--- Extracted records ---

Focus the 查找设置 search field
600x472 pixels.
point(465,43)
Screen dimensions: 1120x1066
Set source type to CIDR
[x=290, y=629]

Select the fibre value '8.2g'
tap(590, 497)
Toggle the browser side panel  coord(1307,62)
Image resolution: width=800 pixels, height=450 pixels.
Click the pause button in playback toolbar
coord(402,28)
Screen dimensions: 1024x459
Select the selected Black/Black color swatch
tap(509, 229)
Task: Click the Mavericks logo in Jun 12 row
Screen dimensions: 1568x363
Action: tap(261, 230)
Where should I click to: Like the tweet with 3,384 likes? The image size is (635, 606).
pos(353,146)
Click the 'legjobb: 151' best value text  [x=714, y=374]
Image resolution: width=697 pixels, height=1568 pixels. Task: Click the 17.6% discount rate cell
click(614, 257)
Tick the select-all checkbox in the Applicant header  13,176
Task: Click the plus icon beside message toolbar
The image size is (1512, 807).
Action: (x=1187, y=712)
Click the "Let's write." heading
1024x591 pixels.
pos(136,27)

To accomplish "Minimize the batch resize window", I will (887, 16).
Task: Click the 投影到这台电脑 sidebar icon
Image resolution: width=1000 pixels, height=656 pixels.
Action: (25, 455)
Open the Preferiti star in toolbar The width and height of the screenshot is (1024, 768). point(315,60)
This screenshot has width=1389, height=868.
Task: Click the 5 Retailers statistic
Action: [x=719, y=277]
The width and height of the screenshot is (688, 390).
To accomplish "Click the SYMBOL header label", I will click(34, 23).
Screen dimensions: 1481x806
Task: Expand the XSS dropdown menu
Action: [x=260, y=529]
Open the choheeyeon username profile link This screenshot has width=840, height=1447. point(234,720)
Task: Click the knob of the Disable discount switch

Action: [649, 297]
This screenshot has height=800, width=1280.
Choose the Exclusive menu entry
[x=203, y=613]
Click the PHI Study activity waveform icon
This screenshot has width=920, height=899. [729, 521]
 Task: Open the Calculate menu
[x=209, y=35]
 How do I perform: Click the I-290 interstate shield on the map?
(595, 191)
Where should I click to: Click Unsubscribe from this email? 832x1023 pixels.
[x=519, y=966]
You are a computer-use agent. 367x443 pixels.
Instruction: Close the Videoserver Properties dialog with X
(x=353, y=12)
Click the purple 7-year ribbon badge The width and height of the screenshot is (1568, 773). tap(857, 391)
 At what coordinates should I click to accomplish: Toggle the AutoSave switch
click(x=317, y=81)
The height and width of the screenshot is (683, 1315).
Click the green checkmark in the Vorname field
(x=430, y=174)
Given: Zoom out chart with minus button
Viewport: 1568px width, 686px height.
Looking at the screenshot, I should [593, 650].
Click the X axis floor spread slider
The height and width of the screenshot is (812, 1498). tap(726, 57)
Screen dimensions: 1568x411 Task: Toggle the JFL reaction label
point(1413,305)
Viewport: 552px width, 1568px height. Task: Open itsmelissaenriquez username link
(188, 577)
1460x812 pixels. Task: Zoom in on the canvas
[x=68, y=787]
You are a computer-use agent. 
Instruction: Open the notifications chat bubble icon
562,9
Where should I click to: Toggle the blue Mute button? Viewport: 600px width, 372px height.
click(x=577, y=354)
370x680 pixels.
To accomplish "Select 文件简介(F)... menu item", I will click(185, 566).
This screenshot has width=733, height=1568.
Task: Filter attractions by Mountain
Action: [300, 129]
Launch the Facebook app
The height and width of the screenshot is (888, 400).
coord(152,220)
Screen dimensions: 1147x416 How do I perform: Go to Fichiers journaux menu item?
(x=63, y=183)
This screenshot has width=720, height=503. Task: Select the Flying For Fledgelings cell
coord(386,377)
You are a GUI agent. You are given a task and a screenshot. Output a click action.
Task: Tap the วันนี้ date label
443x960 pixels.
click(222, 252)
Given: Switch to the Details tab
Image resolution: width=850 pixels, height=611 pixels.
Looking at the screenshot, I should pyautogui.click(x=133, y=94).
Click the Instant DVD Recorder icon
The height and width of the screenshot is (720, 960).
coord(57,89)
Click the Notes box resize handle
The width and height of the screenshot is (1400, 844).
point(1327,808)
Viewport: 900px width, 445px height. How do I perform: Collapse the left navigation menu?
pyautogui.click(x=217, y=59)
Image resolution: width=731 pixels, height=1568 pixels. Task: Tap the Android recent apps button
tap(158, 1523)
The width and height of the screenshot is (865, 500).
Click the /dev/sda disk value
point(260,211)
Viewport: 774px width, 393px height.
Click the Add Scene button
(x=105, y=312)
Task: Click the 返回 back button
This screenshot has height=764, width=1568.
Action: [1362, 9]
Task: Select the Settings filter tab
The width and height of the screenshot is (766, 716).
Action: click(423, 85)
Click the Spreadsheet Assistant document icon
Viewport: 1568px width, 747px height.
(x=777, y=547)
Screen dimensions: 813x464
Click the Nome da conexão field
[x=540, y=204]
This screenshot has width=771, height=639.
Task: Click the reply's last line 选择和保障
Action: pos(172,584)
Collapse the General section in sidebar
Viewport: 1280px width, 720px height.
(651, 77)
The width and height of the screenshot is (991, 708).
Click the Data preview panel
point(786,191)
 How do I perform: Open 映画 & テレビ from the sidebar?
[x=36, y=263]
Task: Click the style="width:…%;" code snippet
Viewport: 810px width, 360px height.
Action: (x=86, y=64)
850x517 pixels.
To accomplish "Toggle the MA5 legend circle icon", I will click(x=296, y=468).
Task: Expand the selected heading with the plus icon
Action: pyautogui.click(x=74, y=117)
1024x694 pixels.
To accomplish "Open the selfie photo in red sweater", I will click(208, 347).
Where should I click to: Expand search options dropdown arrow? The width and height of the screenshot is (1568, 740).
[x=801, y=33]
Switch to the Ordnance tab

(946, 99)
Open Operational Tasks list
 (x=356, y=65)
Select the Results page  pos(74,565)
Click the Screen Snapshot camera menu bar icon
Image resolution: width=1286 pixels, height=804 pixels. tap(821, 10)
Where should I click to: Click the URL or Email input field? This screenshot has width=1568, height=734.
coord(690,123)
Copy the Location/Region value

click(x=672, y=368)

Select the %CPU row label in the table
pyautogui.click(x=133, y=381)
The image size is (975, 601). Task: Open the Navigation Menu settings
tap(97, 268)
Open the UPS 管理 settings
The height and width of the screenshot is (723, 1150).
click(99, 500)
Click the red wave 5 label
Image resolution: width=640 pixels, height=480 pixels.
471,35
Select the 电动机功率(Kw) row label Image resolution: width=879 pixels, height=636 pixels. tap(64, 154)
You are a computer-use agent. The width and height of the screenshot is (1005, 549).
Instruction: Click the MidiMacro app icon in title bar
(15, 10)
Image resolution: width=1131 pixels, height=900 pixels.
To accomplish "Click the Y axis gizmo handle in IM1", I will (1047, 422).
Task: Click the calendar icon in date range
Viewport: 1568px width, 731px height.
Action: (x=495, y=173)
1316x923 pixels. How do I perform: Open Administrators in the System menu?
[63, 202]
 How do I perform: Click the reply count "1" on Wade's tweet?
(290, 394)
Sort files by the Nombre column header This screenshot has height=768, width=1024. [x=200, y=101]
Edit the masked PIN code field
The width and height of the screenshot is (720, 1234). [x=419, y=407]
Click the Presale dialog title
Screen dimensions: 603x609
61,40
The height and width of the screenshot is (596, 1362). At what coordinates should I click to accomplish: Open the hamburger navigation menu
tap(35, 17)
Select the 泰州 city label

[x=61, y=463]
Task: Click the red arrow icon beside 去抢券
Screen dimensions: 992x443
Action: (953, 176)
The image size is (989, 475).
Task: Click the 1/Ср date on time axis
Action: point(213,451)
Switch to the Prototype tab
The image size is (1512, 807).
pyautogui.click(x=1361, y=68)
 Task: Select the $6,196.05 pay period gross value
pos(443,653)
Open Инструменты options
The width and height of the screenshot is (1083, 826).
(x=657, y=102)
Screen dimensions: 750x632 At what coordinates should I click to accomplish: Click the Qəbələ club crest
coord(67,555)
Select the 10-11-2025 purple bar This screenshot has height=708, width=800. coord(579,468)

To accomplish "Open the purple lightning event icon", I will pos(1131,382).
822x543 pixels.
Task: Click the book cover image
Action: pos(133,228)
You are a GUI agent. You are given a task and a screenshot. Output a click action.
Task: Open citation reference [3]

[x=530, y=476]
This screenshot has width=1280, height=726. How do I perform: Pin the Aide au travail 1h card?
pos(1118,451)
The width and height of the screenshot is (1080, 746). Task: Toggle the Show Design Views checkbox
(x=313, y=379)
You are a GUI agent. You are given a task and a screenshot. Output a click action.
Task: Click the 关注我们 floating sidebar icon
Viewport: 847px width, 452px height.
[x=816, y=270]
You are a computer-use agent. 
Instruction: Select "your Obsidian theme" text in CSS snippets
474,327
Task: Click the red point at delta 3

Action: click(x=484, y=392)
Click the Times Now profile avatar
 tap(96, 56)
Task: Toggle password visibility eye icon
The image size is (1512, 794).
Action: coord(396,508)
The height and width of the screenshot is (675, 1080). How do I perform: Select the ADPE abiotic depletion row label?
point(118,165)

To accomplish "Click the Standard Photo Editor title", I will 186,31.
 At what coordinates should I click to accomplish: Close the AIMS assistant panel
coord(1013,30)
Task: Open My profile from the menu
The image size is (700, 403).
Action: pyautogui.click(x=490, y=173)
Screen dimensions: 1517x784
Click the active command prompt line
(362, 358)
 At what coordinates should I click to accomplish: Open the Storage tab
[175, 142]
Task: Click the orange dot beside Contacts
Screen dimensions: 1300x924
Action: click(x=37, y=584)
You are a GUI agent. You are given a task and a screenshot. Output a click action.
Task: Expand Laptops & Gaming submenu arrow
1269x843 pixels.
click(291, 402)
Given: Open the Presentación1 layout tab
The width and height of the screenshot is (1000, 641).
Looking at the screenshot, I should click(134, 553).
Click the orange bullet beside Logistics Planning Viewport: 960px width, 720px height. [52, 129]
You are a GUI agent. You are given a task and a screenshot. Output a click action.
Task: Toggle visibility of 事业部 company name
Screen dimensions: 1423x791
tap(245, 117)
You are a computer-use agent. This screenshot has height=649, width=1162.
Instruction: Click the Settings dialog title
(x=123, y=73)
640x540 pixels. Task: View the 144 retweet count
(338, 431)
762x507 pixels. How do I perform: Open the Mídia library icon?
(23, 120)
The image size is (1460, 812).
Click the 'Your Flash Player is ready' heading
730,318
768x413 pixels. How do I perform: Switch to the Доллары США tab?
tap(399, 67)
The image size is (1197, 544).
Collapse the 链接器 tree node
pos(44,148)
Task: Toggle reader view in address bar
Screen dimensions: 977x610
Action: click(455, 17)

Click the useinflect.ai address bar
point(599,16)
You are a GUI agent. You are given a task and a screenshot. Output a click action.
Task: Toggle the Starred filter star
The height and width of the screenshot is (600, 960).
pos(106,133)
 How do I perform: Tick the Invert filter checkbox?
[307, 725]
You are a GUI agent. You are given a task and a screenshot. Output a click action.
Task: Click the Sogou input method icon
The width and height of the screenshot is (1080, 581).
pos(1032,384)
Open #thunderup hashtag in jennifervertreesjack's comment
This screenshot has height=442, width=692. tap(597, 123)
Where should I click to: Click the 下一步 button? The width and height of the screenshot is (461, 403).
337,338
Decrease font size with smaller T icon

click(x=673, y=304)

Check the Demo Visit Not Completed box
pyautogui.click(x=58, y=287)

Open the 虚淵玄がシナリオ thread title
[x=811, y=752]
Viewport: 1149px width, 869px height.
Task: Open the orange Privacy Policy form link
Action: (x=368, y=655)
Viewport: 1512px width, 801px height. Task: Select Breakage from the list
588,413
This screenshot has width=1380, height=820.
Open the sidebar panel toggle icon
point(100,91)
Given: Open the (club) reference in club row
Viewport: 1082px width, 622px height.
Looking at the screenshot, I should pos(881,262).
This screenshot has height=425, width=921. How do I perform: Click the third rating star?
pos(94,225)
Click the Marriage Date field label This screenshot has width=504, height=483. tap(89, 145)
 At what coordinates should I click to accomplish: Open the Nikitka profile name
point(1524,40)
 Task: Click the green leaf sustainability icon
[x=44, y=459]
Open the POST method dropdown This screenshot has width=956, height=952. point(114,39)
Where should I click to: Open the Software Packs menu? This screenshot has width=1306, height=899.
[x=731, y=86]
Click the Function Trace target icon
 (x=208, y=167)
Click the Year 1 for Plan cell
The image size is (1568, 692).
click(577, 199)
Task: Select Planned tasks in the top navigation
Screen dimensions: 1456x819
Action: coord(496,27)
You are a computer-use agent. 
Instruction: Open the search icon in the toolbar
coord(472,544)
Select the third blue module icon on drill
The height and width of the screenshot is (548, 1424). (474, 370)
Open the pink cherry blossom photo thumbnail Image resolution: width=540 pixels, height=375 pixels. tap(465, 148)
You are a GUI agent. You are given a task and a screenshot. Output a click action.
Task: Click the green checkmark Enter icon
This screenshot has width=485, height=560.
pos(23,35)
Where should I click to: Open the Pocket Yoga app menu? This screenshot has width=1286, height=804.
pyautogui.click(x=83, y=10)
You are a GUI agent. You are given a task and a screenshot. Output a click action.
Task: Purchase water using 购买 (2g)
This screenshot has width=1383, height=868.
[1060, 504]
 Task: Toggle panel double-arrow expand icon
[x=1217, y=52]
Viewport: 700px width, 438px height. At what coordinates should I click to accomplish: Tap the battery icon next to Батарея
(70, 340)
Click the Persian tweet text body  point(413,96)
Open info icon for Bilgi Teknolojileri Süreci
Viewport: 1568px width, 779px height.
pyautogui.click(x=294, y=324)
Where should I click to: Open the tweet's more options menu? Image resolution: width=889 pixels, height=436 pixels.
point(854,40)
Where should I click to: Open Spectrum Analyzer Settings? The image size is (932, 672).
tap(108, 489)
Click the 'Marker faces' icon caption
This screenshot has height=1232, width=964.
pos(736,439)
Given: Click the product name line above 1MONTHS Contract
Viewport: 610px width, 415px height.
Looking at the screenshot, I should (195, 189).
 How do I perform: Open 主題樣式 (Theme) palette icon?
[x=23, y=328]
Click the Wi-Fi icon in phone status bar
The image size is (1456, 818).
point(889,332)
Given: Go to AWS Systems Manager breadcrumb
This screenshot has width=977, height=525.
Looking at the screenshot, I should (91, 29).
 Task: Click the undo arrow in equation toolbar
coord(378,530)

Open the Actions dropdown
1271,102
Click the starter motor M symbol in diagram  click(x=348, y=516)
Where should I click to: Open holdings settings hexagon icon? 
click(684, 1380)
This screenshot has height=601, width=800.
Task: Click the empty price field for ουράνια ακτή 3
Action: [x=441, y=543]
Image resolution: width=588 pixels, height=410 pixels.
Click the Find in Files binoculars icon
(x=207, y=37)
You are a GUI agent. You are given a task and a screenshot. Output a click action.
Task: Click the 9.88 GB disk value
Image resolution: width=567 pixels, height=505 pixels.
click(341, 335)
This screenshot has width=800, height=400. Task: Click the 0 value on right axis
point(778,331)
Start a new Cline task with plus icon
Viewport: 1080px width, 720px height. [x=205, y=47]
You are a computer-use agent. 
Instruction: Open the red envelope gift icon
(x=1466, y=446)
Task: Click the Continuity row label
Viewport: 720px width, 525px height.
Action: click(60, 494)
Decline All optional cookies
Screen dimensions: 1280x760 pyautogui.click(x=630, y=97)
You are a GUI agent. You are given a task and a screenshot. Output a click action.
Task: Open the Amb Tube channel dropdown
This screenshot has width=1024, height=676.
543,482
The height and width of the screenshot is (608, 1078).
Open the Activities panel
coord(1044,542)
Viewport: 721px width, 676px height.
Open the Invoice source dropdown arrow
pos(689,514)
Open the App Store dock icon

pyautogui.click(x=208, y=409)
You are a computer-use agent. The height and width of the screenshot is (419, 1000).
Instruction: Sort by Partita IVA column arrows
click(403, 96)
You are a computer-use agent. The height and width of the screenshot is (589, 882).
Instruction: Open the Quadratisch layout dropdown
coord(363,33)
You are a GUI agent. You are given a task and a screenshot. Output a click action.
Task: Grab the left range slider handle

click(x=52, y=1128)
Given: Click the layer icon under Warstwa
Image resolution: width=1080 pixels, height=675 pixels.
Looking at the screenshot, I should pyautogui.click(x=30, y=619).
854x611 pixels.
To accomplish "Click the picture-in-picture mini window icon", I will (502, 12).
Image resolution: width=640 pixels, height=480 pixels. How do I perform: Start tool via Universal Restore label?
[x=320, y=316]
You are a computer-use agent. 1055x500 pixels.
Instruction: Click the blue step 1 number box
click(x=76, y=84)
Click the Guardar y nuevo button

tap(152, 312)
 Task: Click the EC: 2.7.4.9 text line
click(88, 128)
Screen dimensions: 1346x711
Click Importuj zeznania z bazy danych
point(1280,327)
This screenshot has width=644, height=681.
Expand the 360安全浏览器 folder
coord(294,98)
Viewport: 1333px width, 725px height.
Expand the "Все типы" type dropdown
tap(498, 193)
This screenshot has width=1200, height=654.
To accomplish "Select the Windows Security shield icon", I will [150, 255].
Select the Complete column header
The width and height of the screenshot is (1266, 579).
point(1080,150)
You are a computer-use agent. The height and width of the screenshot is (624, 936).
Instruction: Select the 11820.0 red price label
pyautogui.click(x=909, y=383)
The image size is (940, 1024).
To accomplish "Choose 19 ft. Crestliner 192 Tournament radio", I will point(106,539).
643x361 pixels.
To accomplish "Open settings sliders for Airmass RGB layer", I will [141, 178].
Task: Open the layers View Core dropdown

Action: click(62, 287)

---

With the line that has "This screenshot has height=800, width=1280." as the first and the line that has "You are a computer-use agent. 367x443 pixels." as the last, repeat exactly that run of lines above and no more.

[Answer space]
This screenshot has height=800, width=1280.
Choose the Exclusive menu entry
[x=203, y=613]
Click the PHI Study activity waveform icon
This screenshot has width=920, height=899. [729, 521]
 Task: Open the Calculate menu
[x=209, y=35]
 How do I perform: Click the I-290 interstate shield on the map?
(595, 191)
Where should I click to: Click Unsubscribe from this email? 832x1023 pixels.
[x=519, y=966]
You are a computer-use agent. 367x443 pixels.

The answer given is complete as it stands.